Dan untuk lebih memahami arti kata tersebut, mari kita lihat kamus penjelasan dan buku referensi. Kamus Ushakov mengatakan bahwa di Yudea Kuno, seorang Farisi adalah wakil dari salah satu partai politik dan agama terbesar dan paling berpengaruh. Hanya warga negara terkemuka dan kaya, kebanyakan penduduk perkotaan, yang berhak bergabung dengannya. Pendidikan yang baik, pengetahuan tentang dogma-dogma agama dan kitab-kitab suci Yahudi juga merupakan prasyarat untuk diterima menjadi orang-orang Farisi. Dan, akhirnya, reputasi tanpa noda dari seorang pendeta gereja yang bersemangat! Tanpa itu, seorang Farisi bukanlah seorang Farisi!
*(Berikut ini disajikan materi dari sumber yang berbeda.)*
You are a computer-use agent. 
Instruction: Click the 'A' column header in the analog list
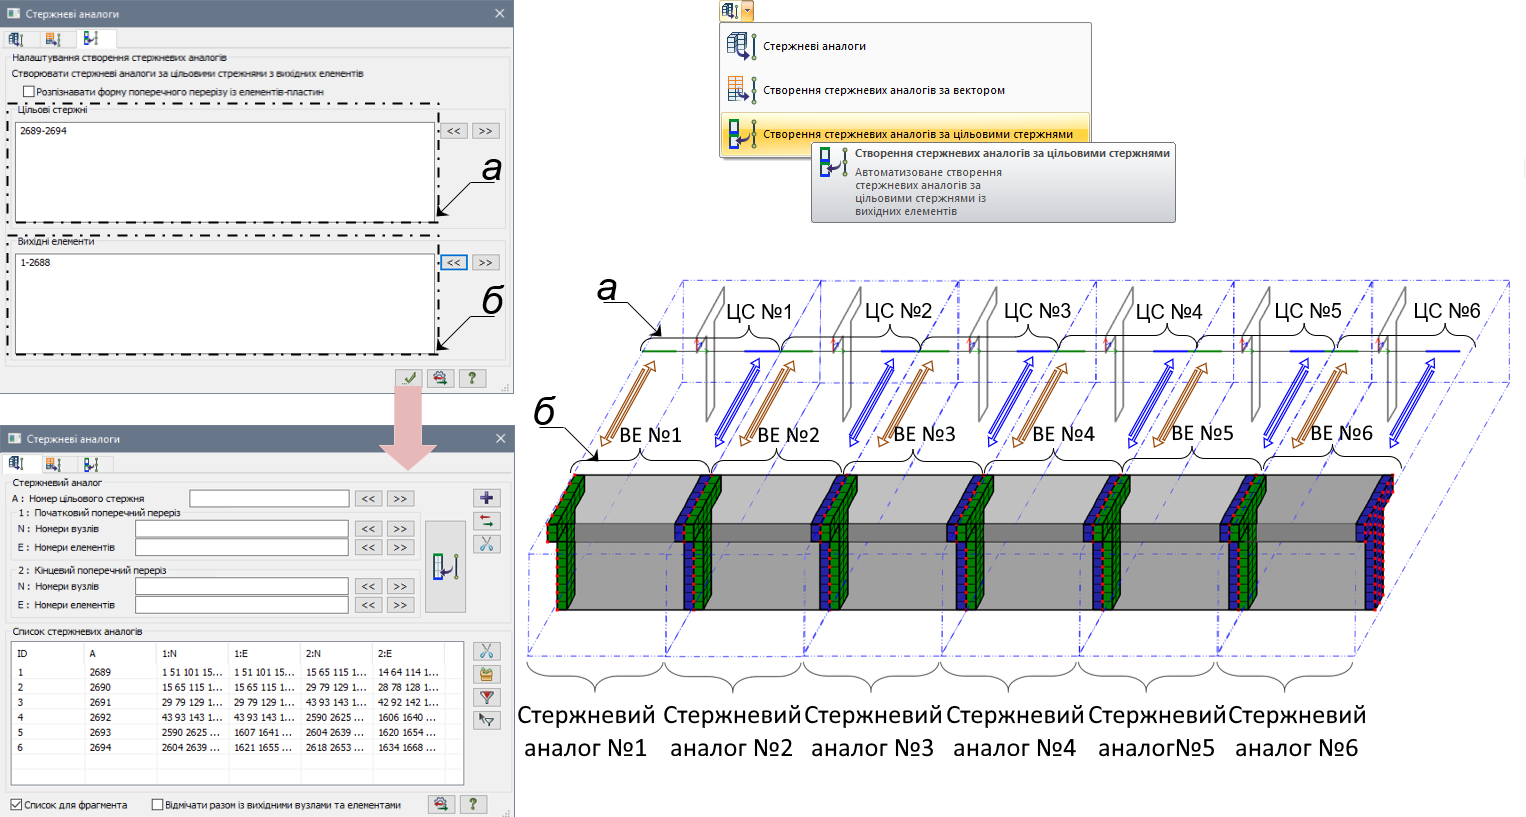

Anggota partai diharuskan untuk secara ketat mematuhi dan menampilkan semua aturan dan tanda-tanda kesalehan, dan dengan semangat yang meningkat! Akibatnya, fanatisme dan kemunafikan dipraktikkan dengan rajin di antara perwakilan partai. Mereka seharusnya menjadi teladan bagi rakyat jelata, standar pelayanan sejati kepada Tuhan. Berapa harganyatetapi mereka benar-benar berhasil, dan perumpamaan “Tentang orang Farisi dan pemungut cukai” akan menunjukkan kepada kita.
Analisis gambar
Hal ini dinyatakan dalam Injil Lukas. Penulis menulis bahwa Yesus menceritakan kisah tersebut secara khusus untuk para pendengar yang menganggap diri mereka benar dan merendahkan orang lain atas dasar ini. Perumpamaan tentang orang Farisi dan pemungut cukai secara langsung menunjukkan: orang yang menganggap dirinya lebih tinggi dari orang lain, lebih baik, lebih murni, lebih rohani, dan membanggakan ini sebagai keuntungan khusus, jasa pribadi khusus di hadapan Tuhan, yakin bahwa ia telah mendapatkan Kerajaan Allah - dia sangat keliru. Mengapa? Lagi pula, pemungut cukai dan orang Farisi, seolah-olah, berada di kutub yang berlawanan. Seseorang tidak berbuat dosa, dengan ketat menjalankan puasa, secara sukarela menyumbangkan sepersepuluh dari pendapatannya untuk gereja, dan tidak terlihat mendiskreditkan kegiatannya. Dan yang kedua, sebaliknya, menurut hukum waktu itu, dianggap sebagai orang yang hina. Pemungut cukai adalah pemungut cukai. Dia melayani orang Romawi, yang berarti dia dibenci dan dihina oleh orang Yahudi asli. Komunikasi dengan pemungut cukai dianggap sebagai penodaan, dosa. Tetapi bagaimana memahami baris terakhir dari perumpamaan itu?
Moral
Di akhir ceritanya, Lukas, atas nama Kristus, menegaskan: pemungut cukai, yang dengan tulus berdoa dan menyesali dosanya, jauh lebih layak untuk diampuni daripada orang Farisi, yang memandang rendah semua orang dan segala sesuatu. Orang-orang Farisi berdebat dengan Yesus, mendistorsi esensi kekristenan, melayani dogma, bukan iman yang hidup. Oleh karena itu, sejak zaman kuno, kata tersebut telah memperoleh konotasi evaluatif negatif, telah menjadi kasar. Pemungut cukai, di sisi lain, berperilaku dengan cara yang memalukan di kuil, dengan merendahkan diri dan kerendahan hati. Dan itu layakpengampunan. Kesombongan diakui sebagai salah satu dosa terburuk dalam Alkitab. Itu menginfeksi orang Farisi. Pemungut cukai bebas dari itu. Oleh karena itu, ditarik kesimpulan: setiap orang yang meninggikan diri akan dipermalukan di hadapan Tuhan. Dan dia yang merendahkan dirinya ditinggikan dan dibawa ke dalam Kerajaan Surga.
Pelajaran moralitas
Apa yang bisa kita, orang biasa, tidak terlalu religius, tidak selalu menjalankan puasa dan ritual lainnya, mengambil dari perumpamaan untuk diri kita sendiri? Pertama-tama, kita harus memahami bahwa dalam hal apa pun kita tidak boleh naik. Anda harus selalu ingat: pangkat, tanda kebesaran, keuangan tidak diberikan kepada kami selamanya. Dan mereka tidak dibebaskan dari tanggung jawab atas gerakan dan tindakan spiritual mereka. Dan dalam menghadapi keabadian, setiap orang adalah sama - baik orang pertama dari negara bagian dan pengemis terakhir. Semua orang dilahirkan sama, semua orang juga fana. Oleh karena itu, seseorang tidak boleh naik. Semakin rendah hati kita, semakin baik pahalanya.